>> Begin The input

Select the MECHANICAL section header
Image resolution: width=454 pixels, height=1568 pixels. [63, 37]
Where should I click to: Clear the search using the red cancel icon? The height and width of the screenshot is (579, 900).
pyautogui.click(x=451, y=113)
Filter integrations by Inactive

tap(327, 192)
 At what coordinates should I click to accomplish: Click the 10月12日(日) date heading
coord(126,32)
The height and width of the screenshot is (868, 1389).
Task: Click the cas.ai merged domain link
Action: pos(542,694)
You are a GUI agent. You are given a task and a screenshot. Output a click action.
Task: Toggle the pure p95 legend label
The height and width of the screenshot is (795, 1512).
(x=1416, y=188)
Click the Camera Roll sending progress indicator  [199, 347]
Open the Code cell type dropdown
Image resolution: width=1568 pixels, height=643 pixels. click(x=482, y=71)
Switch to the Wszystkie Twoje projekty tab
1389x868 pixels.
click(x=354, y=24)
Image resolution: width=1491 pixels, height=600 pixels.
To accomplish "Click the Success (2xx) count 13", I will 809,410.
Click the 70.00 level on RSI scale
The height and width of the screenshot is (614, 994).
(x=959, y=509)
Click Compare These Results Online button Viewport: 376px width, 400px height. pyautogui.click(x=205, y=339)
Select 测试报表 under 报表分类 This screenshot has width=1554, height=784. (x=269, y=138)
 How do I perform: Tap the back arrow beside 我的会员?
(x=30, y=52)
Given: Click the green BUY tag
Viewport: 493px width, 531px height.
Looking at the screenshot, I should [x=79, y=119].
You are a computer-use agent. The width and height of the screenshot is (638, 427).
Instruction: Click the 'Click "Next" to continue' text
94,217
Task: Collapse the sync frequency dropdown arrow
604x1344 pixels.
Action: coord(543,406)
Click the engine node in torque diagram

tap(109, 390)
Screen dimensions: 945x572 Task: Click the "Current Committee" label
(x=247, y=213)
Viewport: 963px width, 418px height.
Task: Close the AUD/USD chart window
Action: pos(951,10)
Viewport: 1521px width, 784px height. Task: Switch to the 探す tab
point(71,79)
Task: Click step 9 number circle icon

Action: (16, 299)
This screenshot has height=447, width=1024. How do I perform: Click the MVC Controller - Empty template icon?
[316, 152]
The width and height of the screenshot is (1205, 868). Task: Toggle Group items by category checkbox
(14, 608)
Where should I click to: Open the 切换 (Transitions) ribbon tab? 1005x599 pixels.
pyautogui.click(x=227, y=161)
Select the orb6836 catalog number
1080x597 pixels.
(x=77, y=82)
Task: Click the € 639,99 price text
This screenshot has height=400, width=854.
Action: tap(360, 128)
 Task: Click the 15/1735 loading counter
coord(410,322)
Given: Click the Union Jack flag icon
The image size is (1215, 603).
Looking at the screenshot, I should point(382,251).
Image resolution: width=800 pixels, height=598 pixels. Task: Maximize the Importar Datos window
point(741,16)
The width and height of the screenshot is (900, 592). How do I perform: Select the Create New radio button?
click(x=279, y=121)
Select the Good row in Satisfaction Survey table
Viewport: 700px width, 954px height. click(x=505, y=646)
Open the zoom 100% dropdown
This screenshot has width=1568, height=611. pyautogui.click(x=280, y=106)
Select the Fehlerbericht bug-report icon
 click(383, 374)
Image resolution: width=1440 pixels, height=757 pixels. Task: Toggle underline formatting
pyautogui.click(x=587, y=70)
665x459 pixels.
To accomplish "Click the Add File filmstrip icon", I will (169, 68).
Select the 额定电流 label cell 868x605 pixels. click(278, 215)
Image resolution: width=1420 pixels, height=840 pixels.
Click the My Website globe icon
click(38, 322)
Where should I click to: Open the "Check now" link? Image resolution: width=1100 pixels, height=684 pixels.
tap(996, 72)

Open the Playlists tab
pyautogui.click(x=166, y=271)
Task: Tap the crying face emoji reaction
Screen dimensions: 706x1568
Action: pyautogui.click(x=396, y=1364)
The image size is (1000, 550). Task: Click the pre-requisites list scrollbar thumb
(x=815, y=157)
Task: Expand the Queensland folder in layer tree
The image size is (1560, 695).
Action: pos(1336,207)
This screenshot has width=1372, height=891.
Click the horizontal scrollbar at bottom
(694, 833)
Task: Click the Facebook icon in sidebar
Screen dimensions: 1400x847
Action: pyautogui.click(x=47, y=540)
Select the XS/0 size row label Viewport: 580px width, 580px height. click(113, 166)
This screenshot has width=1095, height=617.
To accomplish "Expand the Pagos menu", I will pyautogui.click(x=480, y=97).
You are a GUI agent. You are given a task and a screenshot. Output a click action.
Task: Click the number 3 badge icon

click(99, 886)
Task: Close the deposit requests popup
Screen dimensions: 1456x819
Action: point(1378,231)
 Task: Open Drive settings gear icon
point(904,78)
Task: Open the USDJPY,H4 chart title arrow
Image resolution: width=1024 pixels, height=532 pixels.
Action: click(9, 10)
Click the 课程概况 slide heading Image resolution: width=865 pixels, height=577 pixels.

>> End The input

Exercise description = Filter the items above, keeping every line that contains the string "cell", and copy those lines unchanged.

Worked solution =
Open the Code cell type dropdown
Select the 额定电流 label cell 868x605 pixels. click(278, 215)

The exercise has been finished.